▸ Document

..........

# username



## bella1210 (Sep 6, 2010)

i just wanted to know if any of you came up with your username from some thing or you just made it up i made my by putting my dog name in bella and then putting the moth i was born in 10 and my sister 12 and i got bella1210


----------



## More of a BYC person (Sep 6, 2010)

I got mine from  being addicted to BYC oh And i came here because i am raising a baby deer who drinks GOATS milk sooooo yaaaaaaaa


----------



## bella1210 (Sep 7, 2010)

More of a BYC person said:
			
		

> I got mine from  being addicted to BYC oh And i came here because i am raising a baby deer who drinks GOATS milk sooooo yaaaaaaaa


who are you on byc


----------



## SDGsoap&dairy (Sep 8, 2010)

first initial.lastname


----------



## hobbyfarmrookie (Sep 8, 2010)

I started on BYC when I began my hobby farm so felt hobbyfarmrookie was fitting, have the same on BYC, BYH, SS.


----------



## TigerLilly (Sep 8, 2010)

Favorite flower & my name


----------



## DonnaBelle (Sep 8, 2010)

..........

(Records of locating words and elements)
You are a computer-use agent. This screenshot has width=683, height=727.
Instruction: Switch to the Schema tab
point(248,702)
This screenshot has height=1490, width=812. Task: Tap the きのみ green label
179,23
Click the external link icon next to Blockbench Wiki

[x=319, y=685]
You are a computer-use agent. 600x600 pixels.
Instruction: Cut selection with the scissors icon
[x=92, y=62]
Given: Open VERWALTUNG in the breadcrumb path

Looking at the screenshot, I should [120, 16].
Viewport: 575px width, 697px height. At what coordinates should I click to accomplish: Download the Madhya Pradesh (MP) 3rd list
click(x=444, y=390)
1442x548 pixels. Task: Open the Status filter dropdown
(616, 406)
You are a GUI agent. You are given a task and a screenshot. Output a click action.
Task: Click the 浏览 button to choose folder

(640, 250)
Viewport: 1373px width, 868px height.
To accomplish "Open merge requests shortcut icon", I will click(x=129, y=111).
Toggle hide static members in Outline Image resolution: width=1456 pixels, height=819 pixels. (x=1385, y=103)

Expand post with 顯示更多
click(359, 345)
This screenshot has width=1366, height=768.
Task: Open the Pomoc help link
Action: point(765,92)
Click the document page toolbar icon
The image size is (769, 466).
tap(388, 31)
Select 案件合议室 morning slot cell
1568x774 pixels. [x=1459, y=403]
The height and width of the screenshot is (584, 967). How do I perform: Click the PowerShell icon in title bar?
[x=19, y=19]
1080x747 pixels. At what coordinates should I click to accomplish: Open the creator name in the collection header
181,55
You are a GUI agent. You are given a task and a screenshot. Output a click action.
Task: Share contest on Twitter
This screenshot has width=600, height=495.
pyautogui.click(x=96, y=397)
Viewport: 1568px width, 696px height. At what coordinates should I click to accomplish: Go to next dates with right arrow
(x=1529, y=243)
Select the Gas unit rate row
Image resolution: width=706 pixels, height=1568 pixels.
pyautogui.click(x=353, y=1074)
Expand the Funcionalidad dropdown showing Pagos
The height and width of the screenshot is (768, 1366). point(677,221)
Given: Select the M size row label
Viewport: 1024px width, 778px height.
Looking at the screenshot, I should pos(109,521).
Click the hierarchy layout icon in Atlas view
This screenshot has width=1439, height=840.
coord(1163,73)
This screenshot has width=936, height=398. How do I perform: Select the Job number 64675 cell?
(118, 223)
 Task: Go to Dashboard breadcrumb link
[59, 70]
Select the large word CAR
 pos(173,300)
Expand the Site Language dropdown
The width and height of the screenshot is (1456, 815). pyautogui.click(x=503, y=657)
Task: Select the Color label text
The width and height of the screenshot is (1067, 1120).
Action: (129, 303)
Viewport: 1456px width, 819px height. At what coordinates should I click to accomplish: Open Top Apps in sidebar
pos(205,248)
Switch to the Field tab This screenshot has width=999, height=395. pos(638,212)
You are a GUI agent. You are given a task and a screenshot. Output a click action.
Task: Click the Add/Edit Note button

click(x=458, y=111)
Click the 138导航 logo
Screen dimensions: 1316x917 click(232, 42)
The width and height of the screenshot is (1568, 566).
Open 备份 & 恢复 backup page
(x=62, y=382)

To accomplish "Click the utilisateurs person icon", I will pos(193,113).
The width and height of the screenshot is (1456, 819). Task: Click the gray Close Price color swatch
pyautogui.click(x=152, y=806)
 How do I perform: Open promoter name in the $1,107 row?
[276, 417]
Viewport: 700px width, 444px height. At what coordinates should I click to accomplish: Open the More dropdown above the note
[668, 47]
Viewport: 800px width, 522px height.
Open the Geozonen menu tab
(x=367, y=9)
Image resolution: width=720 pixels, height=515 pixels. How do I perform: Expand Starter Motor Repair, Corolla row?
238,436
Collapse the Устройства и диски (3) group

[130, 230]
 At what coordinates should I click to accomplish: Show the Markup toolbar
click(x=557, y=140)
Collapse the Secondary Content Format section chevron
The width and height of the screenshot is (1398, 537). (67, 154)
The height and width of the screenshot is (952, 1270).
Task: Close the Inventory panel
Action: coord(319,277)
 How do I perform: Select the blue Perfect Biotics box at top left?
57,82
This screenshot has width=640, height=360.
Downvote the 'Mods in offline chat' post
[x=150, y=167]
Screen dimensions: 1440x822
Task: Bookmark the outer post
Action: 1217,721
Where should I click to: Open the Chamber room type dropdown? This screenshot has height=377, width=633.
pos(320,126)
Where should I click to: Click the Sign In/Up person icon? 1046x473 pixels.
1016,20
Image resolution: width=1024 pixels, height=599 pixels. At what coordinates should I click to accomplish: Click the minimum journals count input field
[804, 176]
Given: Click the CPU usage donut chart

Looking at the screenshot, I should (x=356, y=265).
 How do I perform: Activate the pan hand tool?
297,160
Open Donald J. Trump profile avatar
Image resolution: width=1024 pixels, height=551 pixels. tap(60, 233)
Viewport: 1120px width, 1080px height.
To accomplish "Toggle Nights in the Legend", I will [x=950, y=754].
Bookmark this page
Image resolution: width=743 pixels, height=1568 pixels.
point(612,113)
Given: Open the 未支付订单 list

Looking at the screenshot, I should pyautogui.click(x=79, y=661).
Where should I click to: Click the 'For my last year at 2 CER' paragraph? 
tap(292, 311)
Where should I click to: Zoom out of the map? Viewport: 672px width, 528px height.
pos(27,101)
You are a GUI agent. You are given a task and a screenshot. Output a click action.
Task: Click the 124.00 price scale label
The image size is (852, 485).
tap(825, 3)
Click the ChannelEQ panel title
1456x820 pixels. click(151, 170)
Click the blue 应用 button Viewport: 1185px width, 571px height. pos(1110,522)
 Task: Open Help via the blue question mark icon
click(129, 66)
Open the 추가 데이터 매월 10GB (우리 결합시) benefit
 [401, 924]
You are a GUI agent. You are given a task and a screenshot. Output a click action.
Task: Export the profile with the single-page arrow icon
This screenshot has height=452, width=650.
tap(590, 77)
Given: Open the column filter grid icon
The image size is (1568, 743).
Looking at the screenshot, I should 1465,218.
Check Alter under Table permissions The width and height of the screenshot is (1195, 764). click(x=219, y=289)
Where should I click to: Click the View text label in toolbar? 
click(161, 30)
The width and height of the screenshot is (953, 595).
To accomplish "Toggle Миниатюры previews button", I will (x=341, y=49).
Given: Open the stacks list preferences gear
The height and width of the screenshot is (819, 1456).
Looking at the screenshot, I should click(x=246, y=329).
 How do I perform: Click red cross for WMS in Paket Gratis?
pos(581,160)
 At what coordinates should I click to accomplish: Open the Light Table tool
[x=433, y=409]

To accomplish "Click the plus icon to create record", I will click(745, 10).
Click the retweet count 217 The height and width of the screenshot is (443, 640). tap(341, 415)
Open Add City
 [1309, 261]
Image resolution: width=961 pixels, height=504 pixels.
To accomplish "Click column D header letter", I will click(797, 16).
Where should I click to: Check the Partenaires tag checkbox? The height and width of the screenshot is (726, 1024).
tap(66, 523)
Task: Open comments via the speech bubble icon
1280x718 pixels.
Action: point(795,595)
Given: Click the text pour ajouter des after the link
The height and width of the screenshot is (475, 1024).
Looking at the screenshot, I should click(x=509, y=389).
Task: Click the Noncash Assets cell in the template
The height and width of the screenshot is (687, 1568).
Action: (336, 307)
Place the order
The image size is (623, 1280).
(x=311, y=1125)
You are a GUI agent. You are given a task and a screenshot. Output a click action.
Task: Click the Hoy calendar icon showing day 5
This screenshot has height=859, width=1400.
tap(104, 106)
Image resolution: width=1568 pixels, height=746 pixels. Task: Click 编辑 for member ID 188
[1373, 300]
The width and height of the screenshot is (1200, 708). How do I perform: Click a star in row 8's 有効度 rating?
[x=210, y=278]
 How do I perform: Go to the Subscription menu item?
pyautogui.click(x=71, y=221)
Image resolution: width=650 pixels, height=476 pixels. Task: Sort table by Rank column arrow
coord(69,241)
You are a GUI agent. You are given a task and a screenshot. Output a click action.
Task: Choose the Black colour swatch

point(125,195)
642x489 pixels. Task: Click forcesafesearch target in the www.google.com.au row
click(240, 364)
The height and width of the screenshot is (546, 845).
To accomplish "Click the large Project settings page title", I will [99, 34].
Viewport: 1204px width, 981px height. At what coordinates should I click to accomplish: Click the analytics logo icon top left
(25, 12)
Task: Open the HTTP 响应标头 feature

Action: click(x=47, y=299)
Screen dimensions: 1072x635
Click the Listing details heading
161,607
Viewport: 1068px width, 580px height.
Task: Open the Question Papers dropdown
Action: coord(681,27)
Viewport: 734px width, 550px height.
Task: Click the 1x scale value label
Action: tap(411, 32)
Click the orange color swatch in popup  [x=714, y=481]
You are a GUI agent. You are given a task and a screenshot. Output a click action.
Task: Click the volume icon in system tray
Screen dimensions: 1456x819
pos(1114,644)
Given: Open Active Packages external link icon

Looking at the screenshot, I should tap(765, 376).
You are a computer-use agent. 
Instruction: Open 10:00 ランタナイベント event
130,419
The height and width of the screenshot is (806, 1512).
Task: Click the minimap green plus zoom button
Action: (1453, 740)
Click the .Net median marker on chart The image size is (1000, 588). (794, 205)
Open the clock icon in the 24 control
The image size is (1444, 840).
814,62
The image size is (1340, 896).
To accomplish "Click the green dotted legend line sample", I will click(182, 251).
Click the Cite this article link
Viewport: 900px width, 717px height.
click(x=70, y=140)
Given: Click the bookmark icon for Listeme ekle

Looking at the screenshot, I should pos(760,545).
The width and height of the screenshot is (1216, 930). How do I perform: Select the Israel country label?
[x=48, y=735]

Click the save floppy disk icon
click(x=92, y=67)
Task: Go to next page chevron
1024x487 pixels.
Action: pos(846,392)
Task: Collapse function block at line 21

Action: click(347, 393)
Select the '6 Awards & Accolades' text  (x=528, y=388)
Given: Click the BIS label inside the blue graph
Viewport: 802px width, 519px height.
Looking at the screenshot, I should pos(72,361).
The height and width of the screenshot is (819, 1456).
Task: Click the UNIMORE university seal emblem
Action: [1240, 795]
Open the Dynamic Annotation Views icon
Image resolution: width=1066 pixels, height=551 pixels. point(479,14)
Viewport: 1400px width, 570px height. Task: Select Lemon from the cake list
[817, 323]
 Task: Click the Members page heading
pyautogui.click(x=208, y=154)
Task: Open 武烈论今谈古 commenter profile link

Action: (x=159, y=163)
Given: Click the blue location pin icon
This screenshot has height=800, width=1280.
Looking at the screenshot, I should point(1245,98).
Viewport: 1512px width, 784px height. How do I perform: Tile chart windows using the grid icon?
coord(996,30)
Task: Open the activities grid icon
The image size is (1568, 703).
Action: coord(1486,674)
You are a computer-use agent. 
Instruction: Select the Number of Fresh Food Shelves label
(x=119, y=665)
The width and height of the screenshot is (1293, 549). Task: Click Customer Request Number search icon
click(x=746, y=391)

..........

▸ Written exercise
Could you output the username thread verbatim, from "first initial.lastname" up to and including "BYC, BYH, SS."?

▸ Task result
first initial.lastname


----------



## hobbyfarmrookie (Sep 8, 2010)

I started on BYC when I began my hobby farm so felt hobbyfarmrookie was fitting, have the same on BYC, BYH, SS.